It was a tiresome day. Mrs. Russell’s cordiality had evaporated overnight, and she was bored and yawning. She lay in a deck chair on the piazza, rustling through the Sunday papers, and talking to Angelica now and then with outrageously forced politeness. She had an air which Angelica knew of old; when one of her fits of ennui came on her, she all but pushed her bewildered guests out of the door.

But Angelica stayed until after supper. That was what she had planned to do, and what she was determined to do. She too sat on the piazza, with a Sunday paper, concealing her sullenness.

There wasn’t any supper, properly speaking. Annie was out, and Mrs. Russell said that their new custom was to help themselves from the ice-chest—a plan which might have been jolly if the people had been a little less hostile. They stood about in the immaculate kitchen with plates in their hands, Mrs. Russell yawning, the doctor subdued, Angelica severe, and Courtland embarrassed and aggrieved. Vincent wasn’t there. There was beer and cold chicken and ham and salad and tarts.

"And coffee if you want to make it," Mrs. Russell said; but no one did.

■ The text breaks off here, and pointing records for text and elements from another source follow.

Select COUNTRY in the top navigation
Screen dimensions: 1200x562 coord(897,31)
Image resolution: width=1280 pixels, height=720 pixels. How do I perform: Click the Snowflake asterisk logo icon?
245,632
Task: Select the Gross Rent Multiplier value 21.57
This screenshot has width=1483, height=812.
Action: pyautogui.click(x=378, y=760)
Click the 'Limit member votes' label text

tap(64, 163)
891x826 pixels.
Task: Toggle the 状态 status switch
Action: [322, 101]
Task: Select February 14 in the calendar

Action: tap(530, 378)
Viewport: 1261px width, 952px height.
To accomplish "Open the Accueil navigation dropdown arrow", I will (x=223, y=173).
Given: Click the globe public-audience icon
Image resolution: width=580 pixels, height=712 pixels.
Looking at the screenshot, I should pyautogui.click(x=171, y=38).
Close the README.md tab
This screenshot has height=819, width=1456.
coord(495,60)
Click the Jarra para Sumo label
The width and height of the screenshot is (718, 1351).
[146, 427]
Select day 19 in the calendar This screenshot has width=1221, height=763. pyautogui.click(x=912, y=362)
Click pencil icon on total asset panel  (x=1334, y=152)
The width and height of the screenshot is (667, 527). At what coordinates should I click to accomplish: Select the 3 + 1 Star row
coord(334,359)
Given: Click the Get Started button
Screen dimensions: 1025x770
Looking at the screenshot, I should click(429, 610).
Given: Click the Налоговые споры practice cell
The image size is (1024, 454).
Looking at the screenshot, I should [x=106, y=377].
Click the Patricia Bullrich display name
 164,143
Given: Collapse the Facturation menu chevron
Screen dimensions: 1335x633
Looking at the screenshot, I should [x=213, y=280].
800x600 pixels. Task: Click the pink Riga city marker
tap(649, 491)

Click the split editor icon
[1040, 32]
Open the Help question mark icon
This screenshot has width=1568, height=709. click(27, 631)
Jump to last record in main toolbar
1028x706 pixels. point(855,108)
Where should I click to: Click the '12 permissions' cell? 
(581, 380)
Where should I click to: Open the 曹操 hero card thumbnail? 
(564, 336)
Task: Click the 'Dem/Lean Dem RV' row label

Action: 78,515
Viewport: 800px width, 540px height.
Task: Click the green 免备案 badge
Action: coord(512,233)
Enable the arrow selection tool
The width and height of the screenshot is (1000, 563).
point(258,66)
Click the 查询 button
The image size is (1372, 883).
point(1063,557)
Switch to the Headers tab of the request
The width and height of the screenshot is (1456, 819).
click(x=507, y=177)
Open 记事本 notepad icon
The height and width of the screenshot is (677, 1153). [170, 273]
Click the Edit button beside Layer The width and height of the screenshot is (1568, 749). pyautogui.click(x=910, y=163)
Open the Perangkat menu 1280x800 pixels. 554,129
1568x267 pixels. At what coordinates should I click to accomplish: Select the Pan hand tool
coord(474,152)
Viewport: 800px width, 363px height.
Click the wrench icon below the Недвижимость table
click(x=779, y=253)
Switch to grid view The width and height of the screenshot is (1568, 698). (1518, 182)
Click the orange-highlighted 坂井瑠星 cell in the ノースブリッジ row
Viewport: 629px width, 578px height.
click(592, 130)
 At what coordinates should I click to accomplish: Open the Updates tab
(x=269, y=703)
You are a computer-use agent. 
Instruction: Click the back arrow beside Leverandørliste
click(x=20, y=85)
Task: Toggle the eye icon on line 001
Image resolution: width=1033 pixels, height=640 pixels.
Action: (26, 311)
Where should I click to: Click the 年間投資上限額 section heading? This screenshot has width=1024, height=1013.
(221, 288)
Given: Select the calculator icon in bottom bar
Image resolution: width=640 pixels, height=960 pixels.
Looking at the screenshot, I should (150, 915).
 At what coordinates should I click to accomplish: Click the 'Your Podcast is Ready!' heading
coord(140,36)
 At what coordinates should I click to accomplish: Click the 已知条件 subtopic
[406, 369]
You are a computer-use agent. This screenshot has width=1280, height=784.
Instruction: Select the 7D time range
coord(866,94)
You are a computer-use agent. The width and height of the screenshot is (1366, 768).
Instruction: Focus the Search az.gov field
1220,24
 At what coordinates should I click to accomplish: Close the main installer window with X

After this, Angelica took her leave. Courtland was suddenly deprived of his secretarial dignity and ordered peremptorily to drive her to the station, which he did in complete silence. He never ceased to resent this seesawing, by which he was one moment the promising young man being trained as a secretary and treated with immense, if not maternal, indulgence, and the next minute was a servant and a rather rudely treated one. He endured it with wonder and disgust.

Angelica was able now to gratify a long-cherished desire—she was traveling in the style which she had so much admired in suburban ladies. It was, of course, out of the question to expect Courtland to help her on the train. Nothing in the world could have induced him to do so; but at least she was able to alight from a motor, to buy three or four magazines and a box of sweets, and enter the train, thus burdened, with the proper air. She sat down near a window and opened a magazine.

A hand covered the page.

"Angie!" said a voice, and she looked up into Vincent’s laughing face.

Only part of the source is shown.